Bo Su
Department of Mathematics
Iowa State University

Abstract: A well known problem in calculus of variation is to identify the $\Gamma -$ limit as $\epsilon \rightarrow 0$ of the following energy functional in the convex domain $$E_{\epsilon}(u)=\inf _{u\in {\mathcal A}}\int _{\Omega }\frac 1{\epsilon} (|\nabla u|^2-1)^2+\epsilon |\nabla ^2u|^2\,dx,$$ where ${\mathcal A}=\{u\in H^2(\Omega)\mid u|_{\partial \Omega}=0, \frac {\partial u}{\partial n}|_{\partial \Omega }=-1\}$. Twenty years ago, Aviles- Giga conjectured that the limit is $$\frac 13\int _{\Gamma _{\varphi}}|[\nabla \varphi ]^3|\,d{\mathcal H}= \inf _{u\in {\mathcal B}}\frac 13\int _{\Gamma _{u}}|[\nabla u ]^3|\,d {\mathcal H}\equiv E(u),$$ where $\varphi =\hbox {dist}(x,\partial \Omega)$, ${\mathcal B}=\{u\in W^ {1,\infty }(\Omega)\mid |\nabla u|=1, u|_{\partial \Omega}=0, \frac {\partial u}{\partial n}|_{\partial \Omega }=-1\}$, and $\Gamma _u=\{x\in \Omega \mid \lim _{y\rightarrow x}\nabla u(y)$ does not exist $\}$. Around 2000, Jin-Kohn proved it in the case that $\Omega $ is an ellipse.
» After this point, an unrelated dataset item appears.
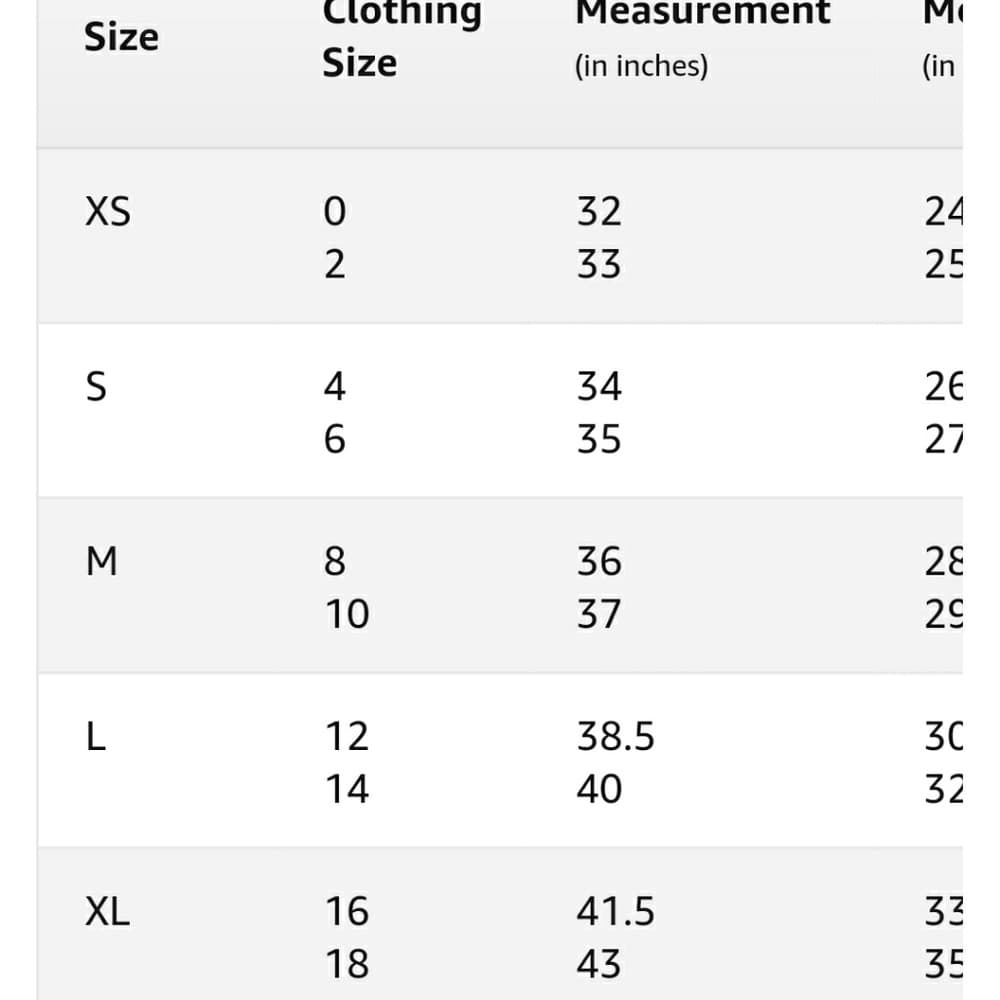Select the XS size row label
This screenshot has height=1000, width=1000.
[x=108, y=211]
In the general case, DeSimone-Kohn-M\"uller-Otto, Ambrosio-De Lellis-Mentagazza showed independently that any sequence of $u^{\epsilon }$ with $E_{\epsilon}(u^ {\epsilon)$ uniform bound converge to a solution of $\nabla u|=1$ in $\Omega $. Here we prove the conjecture is true in the general case.